Data Governance for AI: Challenges & Best Practices (2024)

Updated September 28th, 2024

Share this article

AI is a powerful tool for organizations, but AI systems come with unique challenges. The large amount of data used by AI systems raises complicated data governance questions. In this article, we will look at some of the challenges of data governance for AI systems and consider possible solutions.

See How Atlan Simplifies Data Governance – Start Product Tour


Table of contents #

  1. Challenges of AI governance
  2. Data Governance for AI
  3. Conclusion
  4. Related Reads

Challenges of AI governance #

AI tools are rapidly impacting the business landscape. According to a 2022 survey by McKinsey, AI adoption has more than doubled in the last five years.

The large amount of data used to train AI systems raises complex questions of data lineage, trust, and privacy. Sensitive, private information needs to be handled properly, especially as the regulations in Europe and America are shifting. AI systems need to be carefully designed so that their data usage aligns with user safety and the law.
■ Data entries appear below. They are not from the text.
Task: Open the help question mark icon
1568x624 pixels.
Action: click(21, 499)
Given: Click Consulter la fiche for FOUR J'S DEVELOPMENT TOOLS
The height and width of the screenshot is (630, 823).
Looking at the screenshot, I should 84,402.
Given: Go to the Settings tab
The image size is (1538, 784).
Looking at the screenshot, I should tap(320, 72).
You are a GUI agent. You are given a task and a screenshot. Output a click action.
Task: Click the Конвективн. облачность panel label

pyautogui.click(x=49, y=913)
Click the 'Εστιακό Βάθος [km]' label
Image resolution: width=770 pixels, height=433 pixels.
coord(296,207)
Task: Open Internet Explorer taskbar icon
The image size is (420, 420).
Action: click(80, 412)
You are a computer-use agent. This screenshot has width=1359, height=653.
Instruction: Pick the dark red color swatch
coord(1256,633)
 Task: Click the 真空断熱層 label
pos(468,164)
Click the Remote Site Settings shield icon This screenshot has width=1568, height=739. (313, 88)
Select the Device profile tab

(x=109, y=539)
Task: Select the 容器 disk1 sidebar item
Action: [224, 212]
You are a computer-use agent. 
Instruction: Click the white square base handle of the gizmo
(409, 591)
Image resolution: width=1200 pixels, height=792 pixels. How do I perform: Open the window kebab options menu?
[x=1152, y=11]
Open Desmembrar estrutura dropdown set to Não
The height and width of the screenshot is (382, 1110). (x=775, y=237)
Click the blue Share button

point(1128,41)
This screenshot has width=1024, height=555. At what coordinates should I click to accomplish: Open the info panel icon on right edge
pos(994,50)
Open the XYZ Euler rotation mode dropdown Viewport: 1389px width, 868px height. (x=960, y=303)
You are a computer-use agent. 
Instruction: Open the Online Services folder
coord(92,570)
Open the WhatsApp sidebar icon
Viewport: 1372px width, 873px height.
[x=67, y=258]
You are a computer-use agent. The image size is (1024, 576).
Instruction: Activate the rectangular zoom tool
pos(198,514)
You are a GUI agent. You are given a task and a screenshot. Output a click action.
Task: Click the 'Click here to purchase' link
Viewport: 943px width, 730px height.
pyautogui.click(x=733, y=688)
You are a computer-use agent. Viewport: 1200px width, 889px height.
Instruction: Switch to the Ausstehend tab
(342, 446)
This means that AI needs its own data governance. Let’s look in more detail at exactly what issues an AI data governance system needs to handle.

What makes data governance for AI challenging? #


A few factors make data governance for AI a particularly complicated problem.

  • Hidden security risks: When a system is being trained on hundreds of terabytes of data, it’s easy for some entries containing sensitive information to find their way in. That information will be trained into the AI’s neural network. That makes it potentially accessible to users without anyone even recognizing the vulnerability.
  • Irregular user interfaces: With AI, users don’t select from menus - they prompt using natural language. This flexibility means unexpected inputs are possible, such as a user mistakenly inputting private or confidential information. Any records of this input are a severe risk! Added flexibility means that UI requires extra safeguards and audits.
  • Unexplainability: The algorithms produced by AI training aren’t explicitly designed. The mechanics of an AI system are not easy to unpack. The opacity of AI systems can make them difficult to trust. Efforts towards explainability help build trust in AI systems.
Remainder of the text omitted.